> PROBLEM DESCRIPTION:
Repeat only the lines from the one that contains "The width and" through the final line of the listing below, exactly, please, without pictures.

> SUPPLIED INFORMATION:
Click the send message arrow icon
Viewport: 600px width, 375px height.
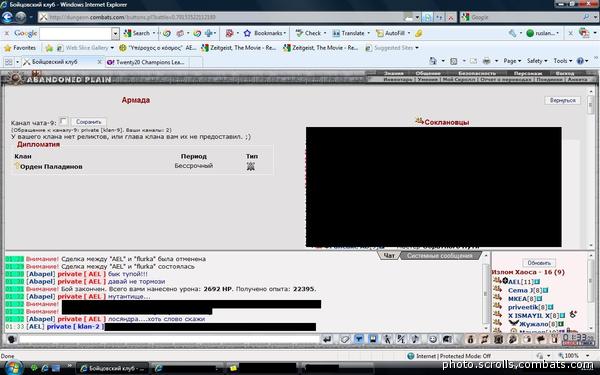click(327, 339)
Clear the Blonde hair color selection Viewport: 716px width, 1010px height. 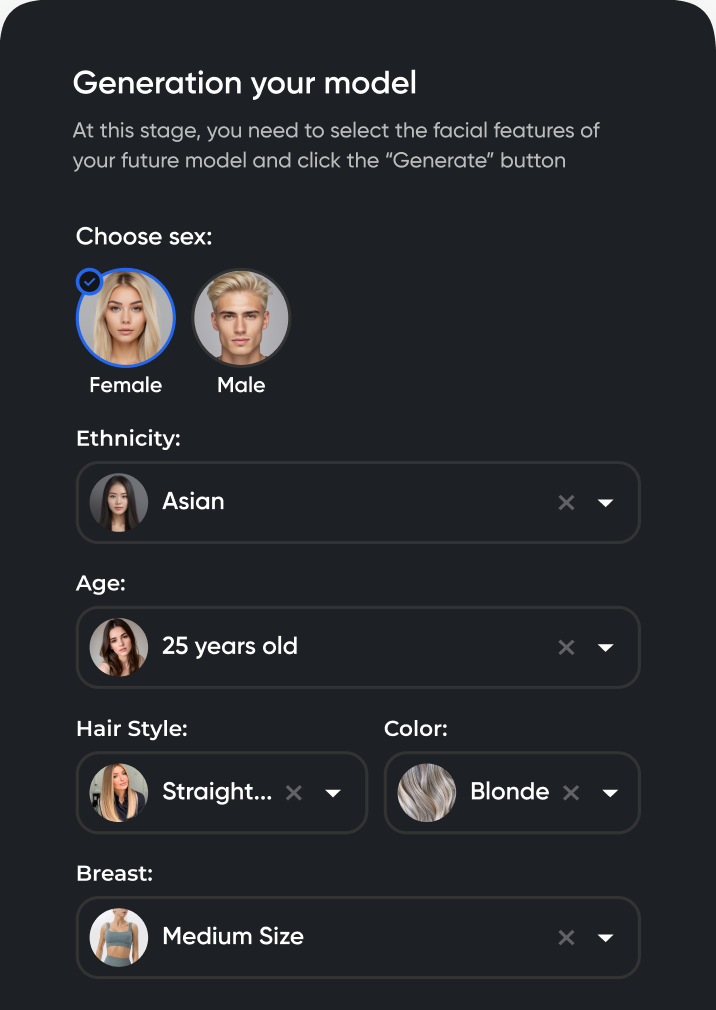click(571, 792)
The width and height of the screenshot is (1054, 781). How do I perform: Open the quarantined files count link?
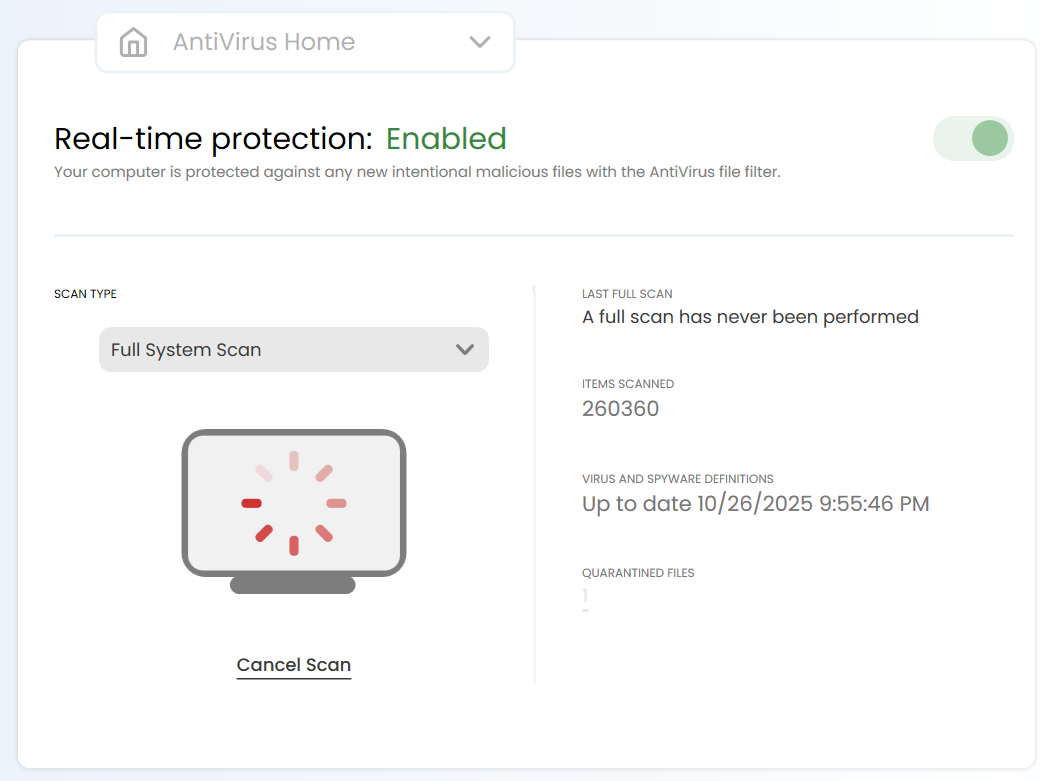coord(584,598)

> EXERCISE ANSWER:
The width and height of the screenshot is (1054, 781). How do I perform: Open the quarantined files count link?
coord(584,598)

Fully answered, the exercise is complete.